The question that remains is whether, on the facts that I have outlined, the first appellant's guilt on the murder and robbery charges was proved beyond reasonable doubt. His counsel submitted that the evidence against him was purely circumstantial and, at worst for the first appellant, it established only that he was guilty of theft or receiving stolen property knowing it to have been stolen. It was also submitted in this regard that the trial court inferred that the first appellant was guilty of the crimes of which he was convicted because it assumed that the murders had been committed by two people. Very little was said in support of this
submission and, in my view, there is nothing in the judgment of the court a quo that suggests that it acted on the assumption that there were two perpetrators or that it convicted the first appellant by relying on this supposition.
It is, of course, quite clear - and this was accepted by Mr Notshe - that an accused person's possession of recently stolen goods may give rise to the inference that he or she
24
stole them. It may also be possible, in an appropriate case, to infer that the possessor
of the goods had committed some other offence (see S v Nkomo and Another 1966 (1) SA 831 (A) at 833 C; S v Parrow 1973(l)SA 603(A)at 604C-D). What has to be
decided in each case is whether the only reasonable inference to be drawn from the totality of the particular facts is that the accused committed the offences in question.
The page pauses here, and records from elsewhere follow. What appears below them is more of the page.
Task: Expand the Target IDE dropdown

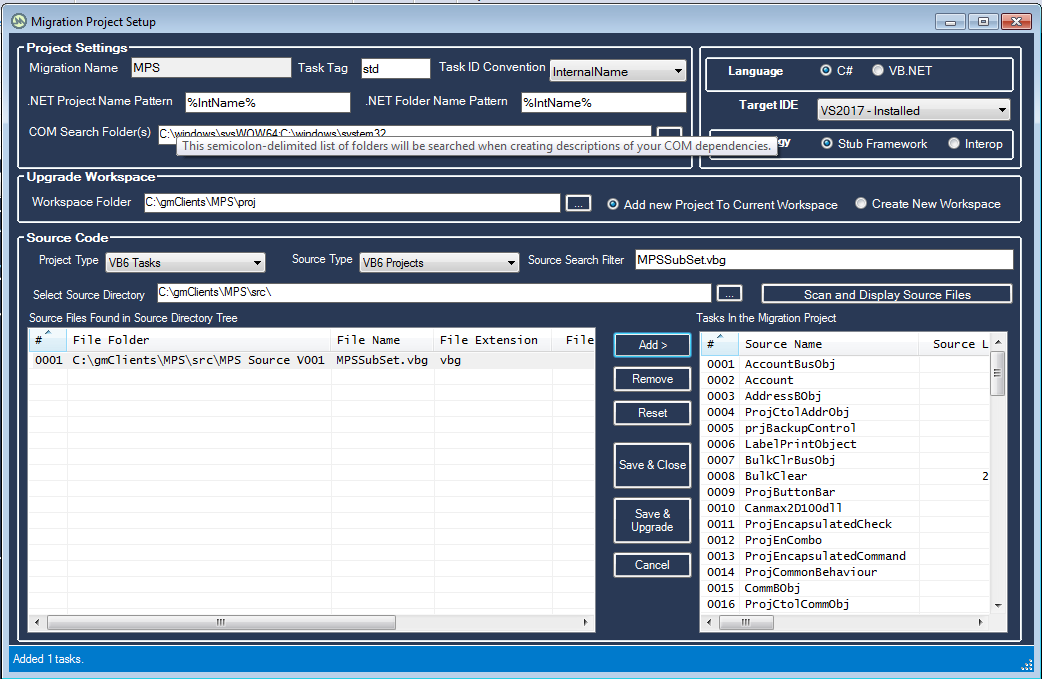Action: [x=1002, y=110]
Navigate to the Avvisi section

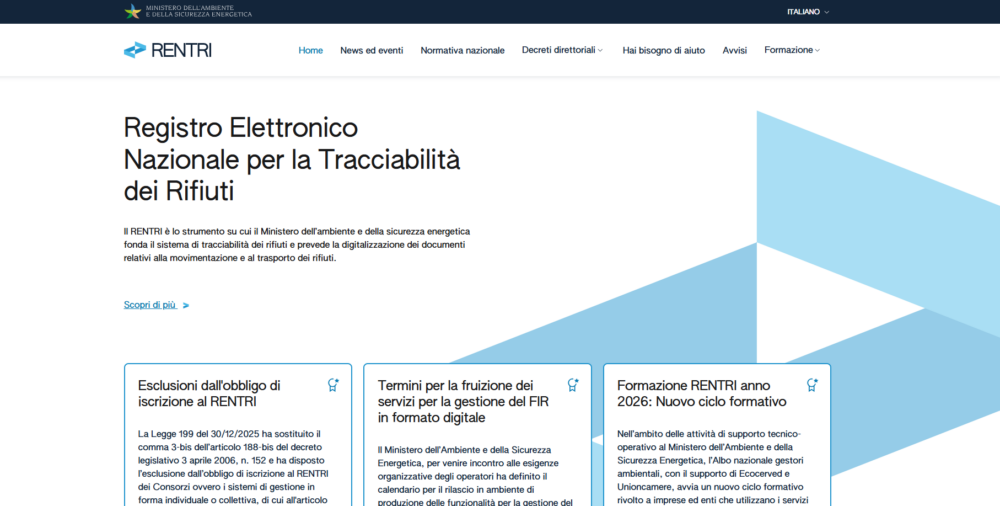pyautogui.click(x=734, y=50)
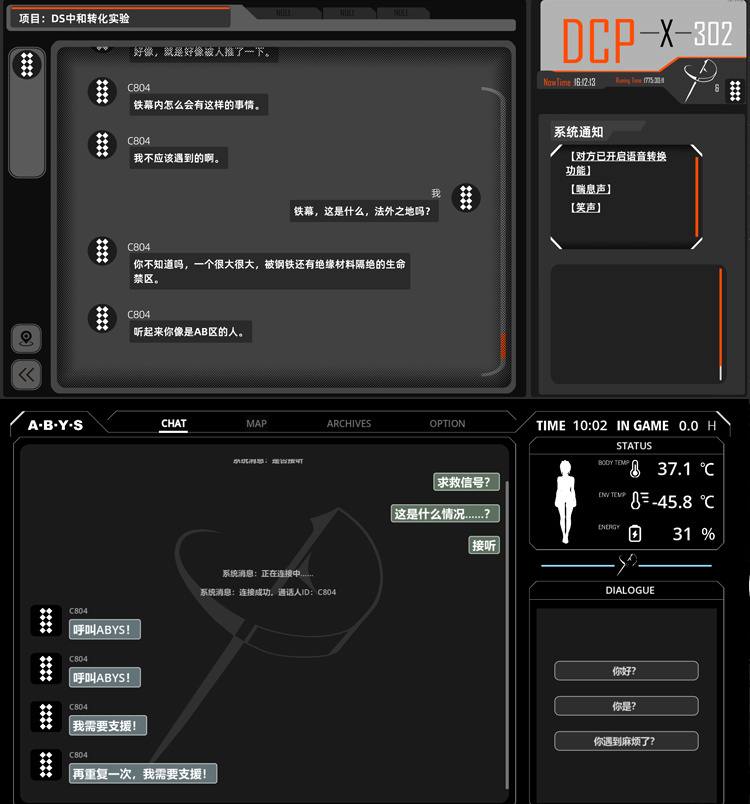Click dotted profile icon at top right corner
The height and width of the screenshot is (804, 750).
click(x=735, y=91)
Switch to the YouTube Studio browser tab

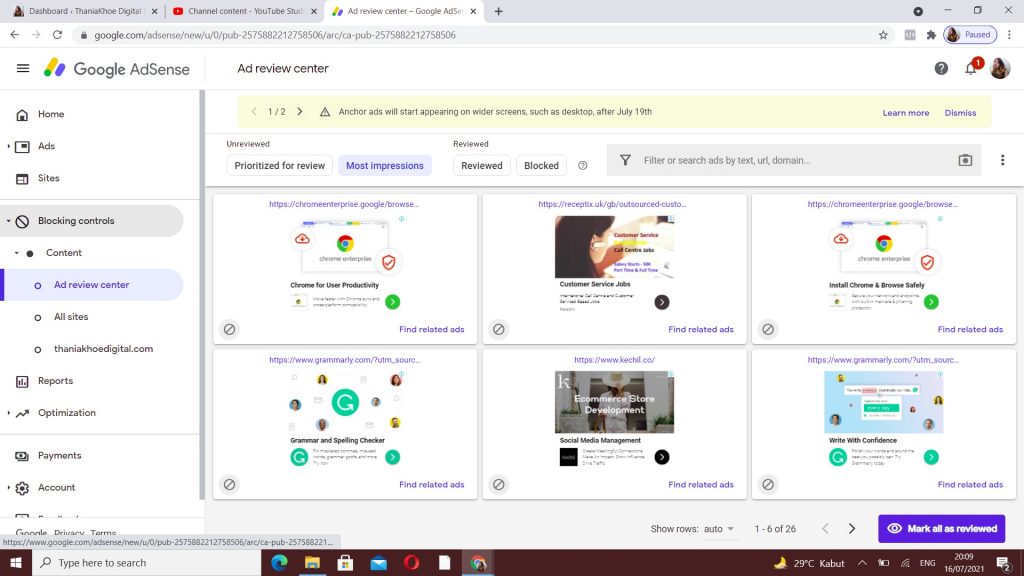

The facts of this case show that the first appellant had worked for the Taljaard couple. He must have had some knowledge of their habits and the lay-out of their house. Through his counsel, however, he falsely denied that he had worked for the deceased or, indeed, that he had ever set foot on their property. It was also established that he was in the company of the second appellant at Mrs Lubisi's house on the morning of the murders and at some time after the offences had been committed. Again, through his counsel, he denied that he was at Mrs Lubisi's house on the day in question. On 29 April, some three or four weeks after the murders and robbery, an assortment of the stolen goods was found in his room. He failed to give evidence. There is also a clear link between the two appellants. The second appellant, who, as I have pointed out,
25
undoubtedly took part in these offences, had arrived in Bedford only five days before the
murders. He did not know the Taljaards. He rented a shack from the first appellant in the latter's yard, the two appellants were together on the morning after the Taljaards had been killed and the stolen pen that was seen in the second appellant's room was later found in the first appellant's shack.
The only reasonable conclusion to be drawn from the totality of all of the facts, including the first appellant's failure to give evidence, is that he stole the goods from the Taljaards' house, According to the evidence the Taljaards' property could only have been removed from their house at the time of the murders. It follows from this that the 6rst appellant must have taken part in the
murders and the robbery and that in doing so he and the second appellant had acted in concert. It cannot be reasonably inferred, in all the circumstances, that only the second appellant was a particeps criminis.
26
The result is that the appeals of both appellants against their convictions on all
three counts are dismissed. As the sentence of death is no longer competent the sentences on counts 1 and 2 are set aside and the matter is remitted to the court a quo to enable it to pass sentence afresh on those counts.